Here you go - 1.03 installer: http://bitrazor.com/sportscores/sportscores-1.03-install.exe


----------



## BlackBetty

Awesome!!!! I love the progress I am seeing here! Fantastic. Keep up the great work.


----------



## BlackBetty

Anyway we can get current standings?


----------



## csell

BlackBetty said:


> Anyway we can get current standings?


That's something I have thought of before and might do down the road. Right now, I have a list of about 5 things that need fixing in this application. I want to get it solid and working without bugs before moving onto other features. Hopefully I'll be able to finish those in the next week or two and I'll be able to post what would be more of an official, stable version of this app.


----------



## tomm1079

csell said:


> That's something I have thought of before and might do down the road. Right now, I have a list of about 5 things that need fixing in this application. I want to get it solid and working without bugs before moving onto other features. Hopefully I'll be able to finish those in the next week or two and I'll be able to post what would be more of an official, stable version of this app.


Csell,
ok wanted to give you what i discovered this weekend. It seems their is a memory leak somewhere in the program. I downloaded it late last week (wed or thur) and i installed it with the installer (could be a leak with the service). I then experienced crashes of my computer every 12-18 hours (this is a pretty beefy computer to i just built it in aug). I uninstalled it sunday afternoon and left my computer on the entire time (kinda hoping it was not the app that was crashing) but it has not crashed since (about 36 hrs later). If it is the app and you need some help tracking it down i have some experience with java but it has been a few years (and no im not talking school experience). Just wanted to give you a heads up. Keep up the great work on the app

Tom


----------



## F8ster

Yep, looks like there might be a leak. Chris, in the simulator, do File - Show Resource Usage, then pound around through the screens and scores - the text resources pile up and never get released. A couple ways around this: either reuse the same text resources when a screen is re-entered, or use clearResource(). See p. 191 in the book.


----------



## csell

Dave - Thanks for the info. I'm working on fixing that in right now...

Did you read the previous post by tomm1079? He believes the program might be causing his computer to crash every 18 hours or so. Do you think the program could really be causing this. Memory leaks should only be occurring while the program is being run, not while it sits idle waiting to be activated by the Tivo, correct? This is the first time I've heard of anyone having this problem. Its been running non-stop on my machines for many weeks now. Just curious to see if you think this app could be causing his problems?


----------



## tomm1079

csell said:


> Dave - Thanks for the info. I'm working on fixing that in right now...
> 
> Did you read the previous post by tomm1079? He believes the program might be causing his computer to crash every 18 hours or so. Do you think the program could really be causing this. Memory leagues should only be occurring while the program is being run, not while it sits idle waiting to be activated by the Tivo, correct? This is the first time I've heard of anyone having this problem. Its been running non-stop on my machines for many weeks now. Just curious to see if you think this app could be causing his problems?
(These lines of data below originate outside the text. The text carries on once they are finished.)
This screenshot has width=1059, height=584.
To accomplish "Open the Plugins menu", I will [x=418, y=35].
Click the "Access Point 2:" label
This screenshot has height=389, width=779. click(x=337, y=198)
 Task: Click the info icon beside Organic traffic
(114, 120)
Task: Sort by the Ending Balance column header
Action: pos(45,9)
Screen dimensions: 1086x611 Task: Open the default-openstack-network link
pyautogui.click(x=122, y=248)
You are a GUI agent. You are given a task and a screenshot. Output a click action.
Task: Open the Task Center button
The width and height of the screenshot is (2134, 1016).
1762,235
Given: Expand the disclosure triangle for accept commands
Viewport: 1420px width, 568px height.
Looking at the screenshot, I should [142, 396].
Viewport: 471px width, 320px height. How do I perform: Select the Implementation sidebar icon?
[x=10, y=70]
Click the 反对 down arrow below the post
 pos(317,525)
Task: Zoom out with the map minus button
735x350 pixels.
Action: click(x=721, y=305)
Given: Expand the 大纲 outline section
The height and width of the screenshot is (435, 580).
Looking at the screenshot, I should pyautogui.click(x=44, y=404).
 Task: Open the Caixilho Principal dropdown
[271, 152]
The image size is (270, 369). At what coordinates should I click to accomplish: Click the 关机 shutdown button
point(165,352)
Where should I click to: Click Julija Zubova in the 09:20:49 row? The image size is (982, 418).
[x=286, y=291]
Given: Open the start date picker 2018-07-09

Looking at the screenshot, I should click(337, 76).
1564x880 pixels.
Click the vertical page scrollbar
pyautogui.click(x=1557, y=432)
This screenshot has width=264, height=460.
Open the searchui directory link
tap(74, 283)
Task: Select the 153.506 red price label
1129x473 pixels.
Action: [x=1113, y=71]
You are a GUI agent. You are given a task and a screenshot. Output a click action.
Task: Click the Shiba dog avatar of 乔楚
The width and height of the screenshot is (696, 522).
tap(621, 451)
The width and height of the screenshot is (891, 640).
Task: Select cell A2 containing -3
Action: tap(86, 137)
Yeah i still havnt had a crash since i uninstalled it

just to give you a little more info:
-In between some of the crashes i did not access it via the tivos (it was installed as a service via the installer)
-When i did access it via the tivos my computer crashed quicker.

I am also superized it was crashing without use (only sitting their via the service). Could that be considered running?


----------



## F8ster

I'd only expect it to cause you problems if you're using it frequently. Just having the service sitting there shouldn't cause any problems unless there are background threads leaking.

I seriously doubt it's the EXE4J service wrapper, since I have several of those running on a constant basis without problems. You can, though, try running it manually for a while to see.

Personally, I'd be suspecting something else besides this app is causing the problems on your machine. I've been running it as a service here since day 1 with no problems, and I've never seen a Java app actually crash a Windows machine. (Not to say that it can't happen, just seems fairly unlikely to be causing your symptoms.)

When you say your machine crashes, do you get Windows blue-screens, or what exactly happens?


----------



## csell

Dave - I have a question that maybe you (or someone else) might know the answer to. For the page that display all of the scores of the games, I use a BList derived class. In the constructor I sent up a button using this method :

setBarAndArrows(BAR_HANG, BAR_DEFAULT, "pull", null);

This will display all games with a left arrow button. However, I would like to make a change where if the game has a box score available (which is any baseball game that is in progress) then I would like there also to be a right arrow so the user knows he can right click to get additional information (the box score). However, I cannot figure out how I can have a BList with some buttons being one style (left only) while others being a different style (right AND left). Is there a way to do this???

Thanks


----------



## tomm1079

F8ster said:


> I'd only expect it to cause you problems if you're using it frequently. Just having the service sitting there shouldn't cause any problems unless there are background threads leaking.
> 
> I seriously doubt it's the EXE4J service wrapper, since I have several of those running on a constant basis without problems. You can, though, try running it manually for a while to see.
> 
> Personally, I'd be suspecting something else besides this app is causing the problems on your machine. I've been running it as a service here since day 1 with no problems, and I've never seen a Java app actually crash a Windows machine. (Not to say that it can't happen, just seems fairly unlikely to be causing your symptoms.)
> 
> When you say your machine crashes, do you get Windows blue-screens, or what exactly happens?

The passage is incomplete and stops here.